Within the listing below, locate all lines containing the word "target". Copy each one.

### Data extract
■ ■ ■

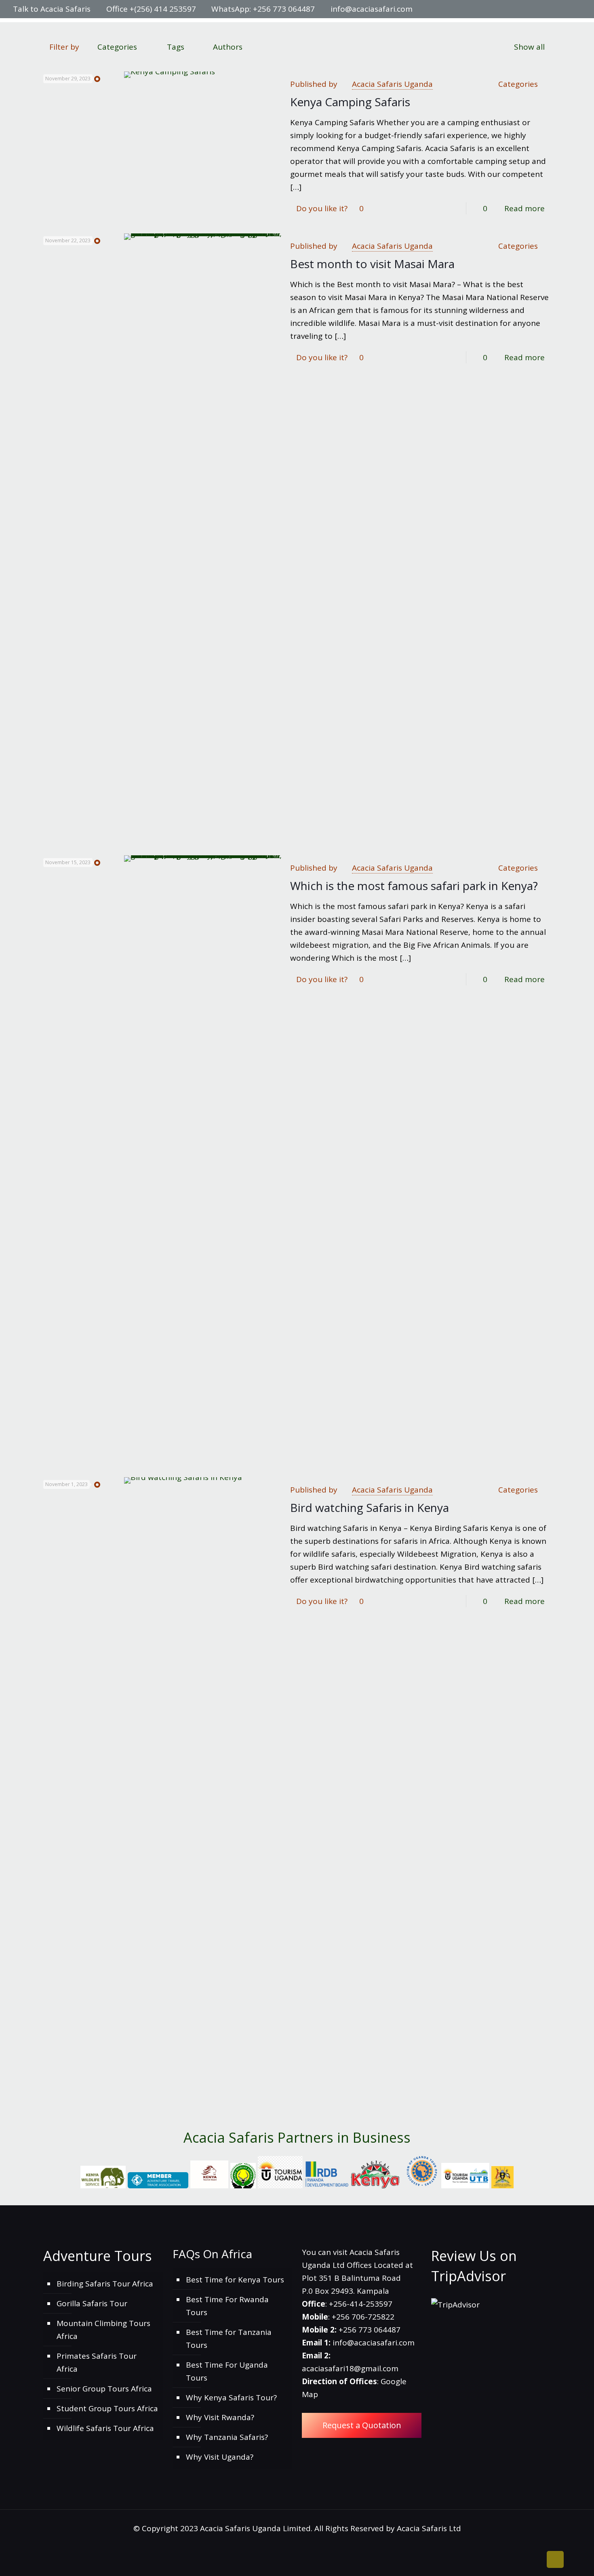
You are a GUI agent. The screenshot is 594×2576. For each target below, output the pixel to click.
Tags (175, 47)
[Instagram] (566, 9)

■ ■ ■

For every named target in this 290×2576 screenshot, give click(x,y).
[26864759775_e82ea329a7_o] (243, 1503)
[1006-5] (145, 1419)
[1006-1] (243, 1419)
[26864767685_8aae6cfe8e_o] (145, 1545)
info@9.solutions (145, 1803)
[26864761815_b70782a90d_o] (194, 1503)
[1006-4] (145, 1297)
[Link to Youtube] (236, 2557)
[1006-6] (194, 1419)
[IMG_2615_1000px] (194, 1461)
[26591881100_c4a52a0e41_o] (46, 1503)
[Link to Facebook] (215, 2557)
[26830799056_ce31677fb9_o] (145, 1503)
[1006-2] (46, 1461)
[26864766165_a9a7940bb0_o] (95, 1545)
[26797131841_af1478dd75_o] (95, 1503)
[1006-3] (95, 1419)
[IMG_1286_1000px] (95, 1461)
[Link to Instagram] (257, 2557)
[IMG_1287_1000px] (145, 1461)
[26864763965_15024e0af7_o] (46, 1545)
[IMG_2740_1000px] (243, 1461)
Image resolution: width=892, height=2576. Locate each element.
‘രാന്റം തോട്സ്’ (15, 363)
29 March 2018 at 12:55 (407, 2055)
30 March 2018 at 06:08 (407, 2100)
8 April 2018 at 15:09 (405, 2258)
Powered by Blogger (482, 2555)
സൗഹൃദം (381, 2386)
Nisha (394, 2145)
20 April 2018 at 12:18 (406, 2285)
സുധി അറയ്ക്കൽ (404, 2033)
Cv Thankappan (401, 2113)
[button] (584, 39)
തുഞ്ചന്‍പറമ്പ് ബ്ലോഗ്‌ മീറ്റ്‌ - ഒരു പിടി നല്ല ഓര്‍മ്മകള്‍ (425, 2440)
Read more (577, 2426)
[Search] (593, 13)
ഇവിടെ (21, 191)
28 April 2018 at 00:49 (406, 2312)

■ ■ ■

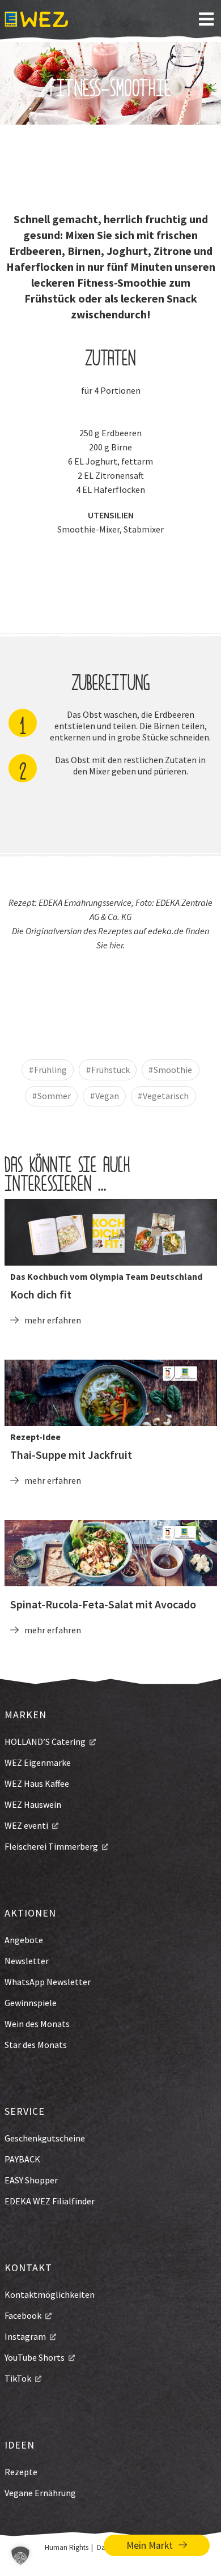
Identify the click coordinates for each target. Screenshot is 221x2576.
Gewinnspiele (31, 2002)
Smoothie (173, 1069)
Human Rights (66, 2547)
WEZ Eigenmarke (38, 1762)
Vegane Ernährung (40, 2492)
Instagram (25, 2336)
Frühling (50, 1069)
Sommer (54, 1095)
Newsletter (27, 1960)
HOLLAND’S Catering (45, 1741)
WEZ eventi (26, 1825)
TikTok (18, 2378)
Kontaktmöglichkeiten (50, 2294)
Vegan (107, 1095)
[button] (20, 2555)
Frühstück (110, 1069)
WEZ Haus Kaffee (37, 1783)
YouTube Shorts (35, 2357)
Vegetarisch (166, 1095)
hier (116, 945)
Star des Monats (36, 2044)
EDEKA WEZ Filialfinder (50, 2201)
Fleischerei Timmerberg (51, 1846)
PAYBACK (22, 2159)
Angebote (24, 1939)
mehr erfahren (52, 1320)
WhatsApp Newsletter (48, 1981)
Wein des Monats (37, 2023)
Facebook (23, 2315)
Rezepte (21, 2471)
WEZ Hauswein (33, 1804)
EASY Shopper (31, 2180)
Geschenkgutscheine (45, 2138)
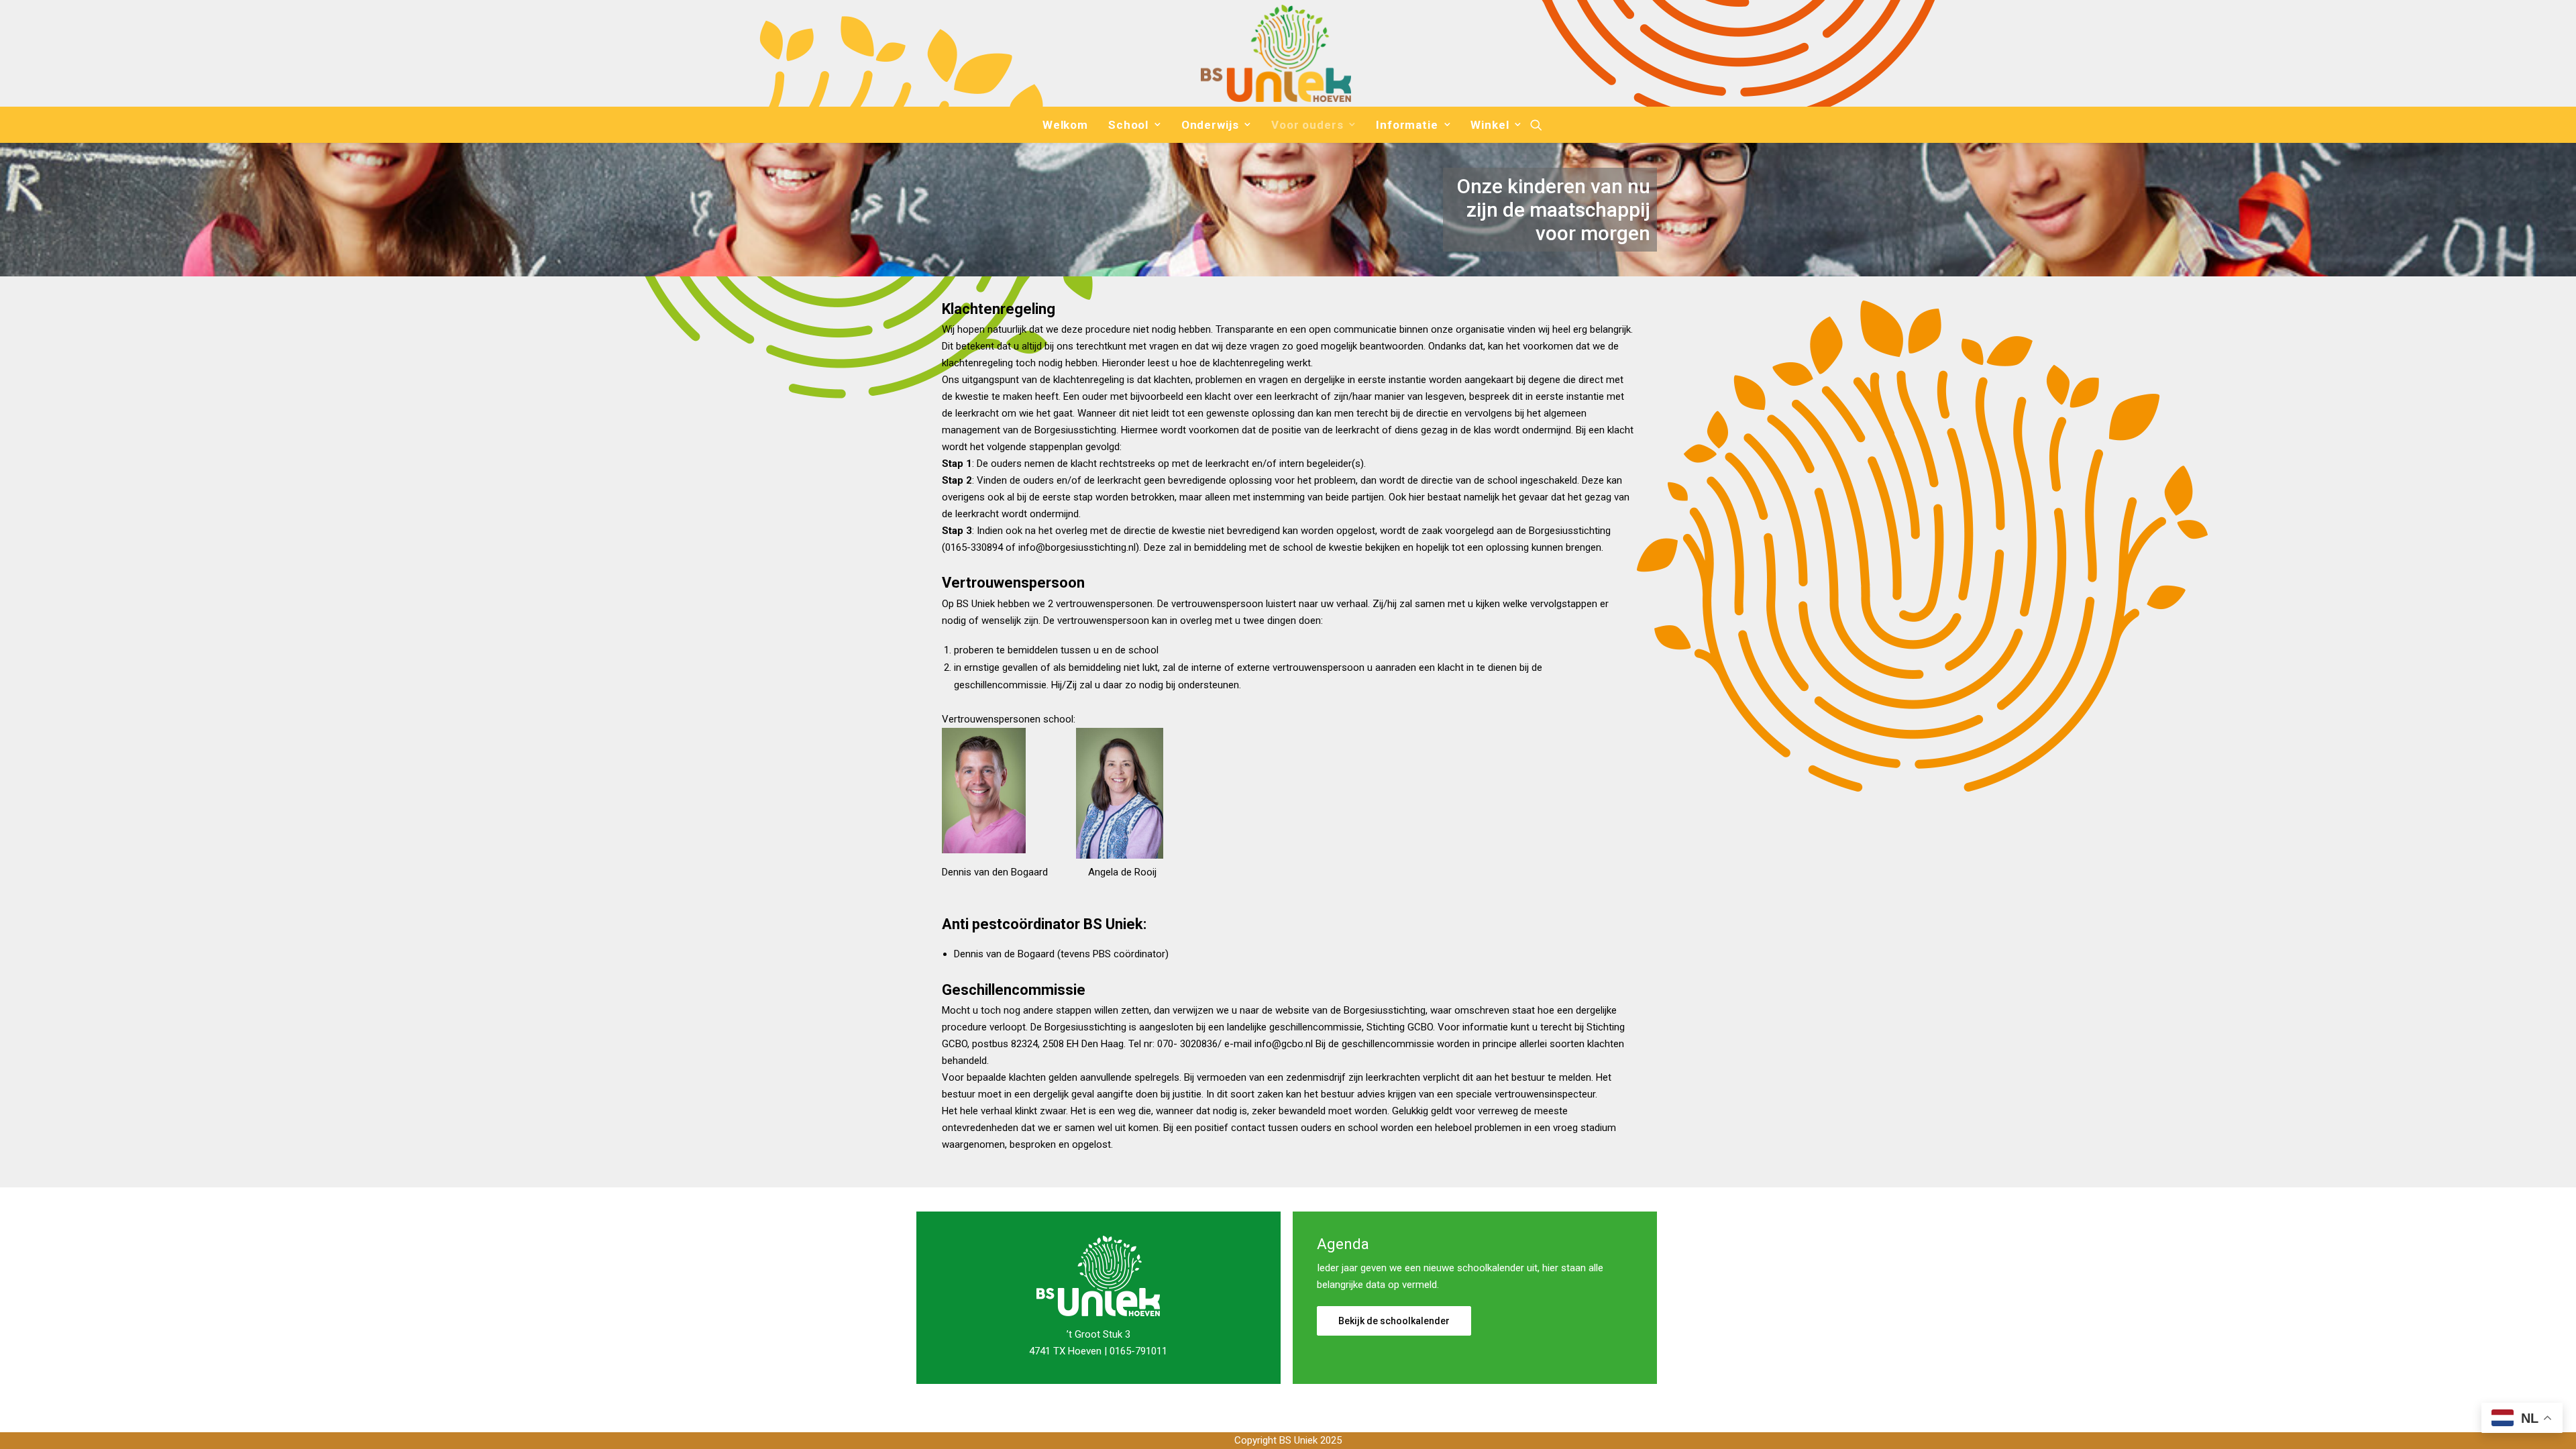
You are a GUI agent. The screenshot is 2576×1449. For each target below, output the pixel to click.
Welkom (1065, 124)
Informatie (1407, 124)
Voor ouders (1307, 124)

■ ■ ■

### Expected answer
You are a GUI agent. The screenshot is 594×2576. For each target below, output the pixel to click.
For every named target in this 290×2576 screenshot, give click(x,y).
Identify the click coordinates for each target. Screenshot is 221x2576.
You are a GUI agent. The screenshot is 2576×1449. For each target below, output the pixel to click.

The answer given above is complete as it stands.